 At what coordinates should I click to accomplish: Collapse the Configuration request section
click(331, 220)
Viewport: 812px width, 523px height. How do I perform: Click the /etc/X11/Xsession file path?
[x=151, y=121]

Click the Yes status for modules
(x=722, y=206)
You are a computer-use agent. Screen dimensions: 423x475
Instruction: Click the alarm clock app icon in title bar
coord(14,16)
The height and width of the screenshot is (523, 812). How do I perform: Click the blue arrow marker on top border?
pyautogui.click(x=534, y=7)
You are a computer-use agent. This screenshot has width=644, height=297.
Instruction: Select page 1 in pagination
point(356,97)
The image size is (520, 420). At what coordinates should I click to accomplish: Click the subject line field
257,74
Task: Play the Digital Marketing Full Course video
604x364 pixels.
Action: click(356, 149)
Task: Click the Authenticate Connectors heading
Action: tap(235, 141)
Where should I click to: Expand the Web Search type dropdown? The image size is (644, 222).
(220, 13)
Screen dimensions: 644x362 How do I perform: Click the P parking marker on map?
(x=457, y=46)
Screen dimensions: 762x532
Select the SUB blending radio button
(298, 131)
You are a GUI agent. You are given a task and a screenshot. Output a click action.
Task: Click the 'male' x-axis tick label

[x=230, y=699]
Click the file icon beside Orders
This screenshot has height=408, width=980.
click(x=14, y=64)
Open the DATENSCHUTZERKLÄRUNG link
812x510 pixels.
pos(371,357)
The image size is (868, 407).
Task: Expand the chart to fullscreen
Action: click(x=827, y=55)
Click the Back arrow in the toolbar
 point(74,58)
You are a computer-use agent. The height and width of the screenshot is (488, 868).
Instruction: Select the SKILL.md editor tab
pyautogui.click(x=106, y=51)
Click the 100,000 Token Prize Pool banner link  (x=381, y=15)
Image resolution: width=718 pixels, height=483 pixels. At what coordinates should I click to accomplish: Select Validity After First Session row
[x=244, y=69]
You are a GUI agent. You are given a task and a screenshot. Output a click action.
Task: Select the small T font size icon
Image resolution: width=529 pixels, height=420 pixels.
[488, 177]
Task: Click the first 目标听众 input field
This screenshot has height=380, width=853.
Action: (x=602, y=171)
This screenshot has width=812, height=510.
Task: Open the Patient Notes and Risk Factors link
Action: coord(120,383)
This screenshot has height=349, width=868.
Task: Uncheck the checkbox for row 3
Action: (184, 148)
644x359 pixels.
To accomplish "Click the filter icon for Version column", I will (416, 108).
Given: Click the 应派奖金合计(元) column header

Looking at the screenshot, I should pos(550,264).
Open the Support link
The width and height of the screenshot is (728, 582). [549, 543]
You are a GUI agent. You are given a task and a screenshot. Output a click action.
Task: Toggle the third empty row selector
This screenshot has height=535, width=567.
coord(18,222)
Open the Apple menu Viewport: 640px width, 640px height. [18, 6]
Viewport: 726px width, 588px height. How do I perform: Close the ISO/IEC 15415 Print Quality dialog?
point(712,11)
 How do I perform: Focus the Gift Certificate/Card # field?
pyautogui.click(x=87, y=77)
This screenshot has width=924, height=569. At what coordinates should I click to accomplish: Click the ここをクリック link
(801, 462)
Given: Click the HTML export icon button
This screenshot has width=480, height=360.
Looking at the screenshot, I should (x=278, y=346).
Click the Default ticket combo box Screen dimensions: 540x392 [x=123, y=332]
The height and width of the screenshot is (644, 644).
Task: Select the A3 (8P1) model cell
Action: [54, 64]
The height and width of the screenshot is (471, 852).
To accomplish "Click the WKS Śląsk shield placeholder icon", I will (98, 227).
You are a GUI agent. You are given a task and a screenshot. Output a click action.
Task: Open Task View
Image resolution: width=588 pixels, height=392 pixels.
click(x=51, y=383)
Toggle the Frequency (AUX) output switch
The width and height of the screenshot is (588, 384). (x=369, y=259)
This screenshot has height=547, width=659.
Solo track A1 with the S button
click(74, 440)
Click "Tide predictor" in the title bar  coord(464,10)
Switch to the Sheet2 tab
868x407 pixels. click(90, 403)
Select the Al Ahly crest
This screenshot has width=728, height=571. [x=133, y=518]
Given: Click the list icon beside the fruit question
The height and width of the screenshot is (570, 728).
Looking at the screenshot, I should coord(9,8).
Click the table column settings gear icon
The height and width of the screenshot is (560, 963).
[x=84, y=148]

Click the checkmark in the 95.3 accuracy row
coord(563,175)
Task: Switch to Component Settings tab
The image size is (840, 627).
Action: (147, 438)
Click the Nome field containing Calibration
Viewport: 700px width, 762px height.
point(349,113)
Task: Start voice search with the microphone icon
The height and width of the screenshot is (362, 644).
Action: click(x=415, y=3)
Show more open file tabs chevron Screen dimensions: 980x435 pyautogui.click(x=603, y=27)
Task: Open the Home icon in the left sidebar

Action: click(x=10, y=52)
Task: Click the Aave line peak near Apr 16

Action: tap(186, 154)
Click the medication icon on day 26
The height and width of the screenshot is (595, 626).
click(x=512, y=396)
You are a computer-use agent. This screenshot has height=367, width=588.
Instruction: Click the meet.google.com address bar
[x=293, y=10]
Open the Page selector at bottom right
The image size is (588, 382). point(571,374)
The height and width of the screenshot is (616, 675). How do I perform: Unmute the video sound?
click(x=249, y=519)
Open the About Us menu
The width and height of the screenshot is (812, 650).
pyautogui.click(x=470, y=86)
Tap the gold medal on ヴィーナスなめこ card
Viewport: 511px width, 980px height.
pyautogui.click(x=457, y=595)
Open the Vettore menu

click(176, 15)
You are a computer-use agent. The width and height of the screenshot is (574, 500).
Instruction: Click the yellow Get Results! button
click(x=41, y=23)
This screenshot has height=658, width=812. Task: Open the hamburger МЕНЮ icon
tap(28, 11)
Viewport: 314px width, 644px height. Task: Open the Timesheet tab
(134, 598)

************

== WORK TASK ==
Retype the records that precede this task, keeping them exactly the same.

== ANSWER BELOW ==
 At what coordinates should I click to accomplish: Collapse the Configuration request section
click(331, 220)
Viewport: 812px width, 523px height. How do I perform: Click the /etc/X11/Xsession file path?
[x=151, y=121]

Click the Yes status for modules
(x=722, y=206)
You are a computer-use agent. Screen dimensions: 423x475
Instruction: Click the alarm clock app icon in title bar
coord(14,16)
The height and width of the screenshot is (523, 812). How do I perform: Click the blue arrow marker on top border?
pyautogui.click(x=534, y=7)
You are a computer-use agent. This screenshot has width=644, height=297.
Instruction: Select page 1 in pagination
point(356,97)
The image size is (520, 420). At what coordinates should I click to accomplish: Click the subject line field
257,74
Task: Play the Digital Marketing Full Course video
604x364 pixels.
Action: click(356, 149)
Task: Click the Authenticate Connectors heading
Action: tap(235, 141)
Where should I click to: Expand the Web Search type dropdown? The image size is (644, 222).
(220, 13)
Screen dimensions: 644x362 How do I perform: Click the P parking marker on map?
(x=457, y=46)
Screen dimensions: 762x532
Select the SUB blending radio button
(298, 131)
You are a GUI agent. You are given a task and a screenshot. Output a click action.
Task: Click the 'male' x-axis tick label

[x=230, y=699]
Click the file icon beside Orders
This screenshot has height=408, width=980.
click(x=14, y=64)
Open the DATENSCHUTZERKLÄRUNG link
812x510 pixels.
pos(371,357)
The image size is (868, 407).
Task: Expand the chart to fullscreen
Action: click(x=827, y=55)
Click the Back arrow in the toolbar
 point(74,58)
You are a computer-use agent. The height and width of the screenshot is (488, 868).
Instruction: Select the SKILL.md editor tab
pyautogui.click(x=106, y=51)
Click the 100,000 Token Prize Pool banner link  (x=381, y=15)
Image resolution: width=718 pixels, height=483 pixels. At what coordinates should I click to accomplish: Select Validity After First Session row
[x=244, y=69]
You are a GUI agent. You are given a task and a screenshot. Output a click action.
Task: Select the small T font size icon
Image resolution: width=529 pixels, height=420 pixels.
[488, 177]
Task: Click the first 目标听众 input field
This screenshot has height=380, width=853.
Action: (x=602, y=171)
This screenshot has width=812, height=510.
Task: Open the Patient Notes and Risk Factors link
Action: coord(120,383)
This screenshot has height=349, width=868.
Task: Uncheck the checkbox for row 3
Action: (184, 148)
644x359 pixels.
To accomplish "Click the filter icon for Version column", I will (416, 108).
Given: Click the 应派奖金合计(元) column header

Looking at the screenshot, I should pos(550,264).
Open the Support link
The width and height of the screenshot is (728, 582). [549, 543]
You are a GUI agent. You are given a task and a screenshot. Output a click action.
Task: Toggle the third empty row selector
This screenshot has height=535, width=567.
coord(18,222)
Open the Apple menu Viewport: 640px width, 640px height. [18, 6]
Viewport: 726px width, 588px height. How do I perform: Close the ISO/IEC 15415 Print Quality dialog?
point(712,11)
 How do I perform: Focus the Gift Certificate/Card # field?
pyautogui.click(x=87, y=77)
This screenshot has width=924, height=569. At what coordinates should I click to accomplish: Click the ここをクリック link
(801, 462)
Given: Click the HTML export icon button
This screenshot has width=480, height=360.
Looking at the screenshot, I should (x=278, y=346).
Click the Default ticket combo box Screen dimensions: 540x392 [x=123, y=332]
The height and width of the screenshot is (644, 644).
Task: Select the A3 (8P1) model cell
Action: [54, 64]
The height and width of the screenshot is (471, 852).
To accomplish "Click the WKS Śląsk shield placeholder icon", I will (98, 227).
You are a GUI agent. You are given a task and a screenshot. Output a click action.
Task: Open Task View
Image resolution: width=588 pixels, height=392 pixels.
click(x=51, y=383)
Toggle the Frequency (AUX) output switch
The width and height of the screenshot is (588, 384). (x=369, y=259)
This screenshot has height=547, width=659.
Solo track A1 with the S button
click(74, 440)
Click "Tide predictor" in the title bar  coord(464,10)
Switch to the Sheet2 tab
868x407 pixels. click(90, 403)
Select the Al Ahly crest
This screenshot has width=728, height=571. [x=133, y=518]
Given: Click the list icon beside the fruit question
The height and width of the screenshot is (570, 728).
Looking at the screenshot, I should coord(9,8).
Click the table column settings gear icon
The height and width of the screenshot is (560, 963).
[x=84, y=148]

Click the checkmark in the 95.3 accuracy row
coord(563,175)
Task: Switch to Component Settings tab
The image size is (840, 627).
Action: (147, 438)
Click the Nome field containing Calibration
Viewport: 700px width, 762px height.
point(349,113)
Task: Start voice search with the microphone icon
The height and width of the screenshot is (362, 644).
Action: click(x=415, y=3)
Show more open file tabs chevron Screen dimensions: 980x435 pyautogui.click(x=603, y=27)
Task: Open the Home icon in the left sidebar

Action: click(x=10, y=52)
Task: Click the Aave line peak near Apr 16

Action: tap(186, 154)
Click the medication icon on day 26
The height and width of the screenshot is (595, 626).
click(x=512, y=396)
You are a computer-use agent. This screenshot has height=367, width=588.
Instruction: Click the meet.google.com address bar
[x=293, y=10]
Open the Page selector at bottom right
The image size is (588, 382). point(571,374)
The height and width of the screenshot is (616, 675). How do I perform: Unmute the video sound?
click(x=249, y=519)
Open the About Us menu
The width and height of the screenshot is (812, 650).
pyautogui.click(x=470, y=86)
Tap the gold medal on ヴィーナスなめこ card
Viewport: 511px width, 980px height.
pyautogui.click(x=457, y=595)
Open the Vettore menu

click(176, 15)
You are a computer-use agent. The width and height of the screenshot is (574, 500).
Instruction: Click the yellow Get Results! button
click(x=41, y=23)
This screenshot has height=658, width=812. Task: Open the hamburger МЕНЮ icon
tap(28, 11)
Viewport: 314px width, 644px height. Task: Open the Timesheet tab
(134, 598)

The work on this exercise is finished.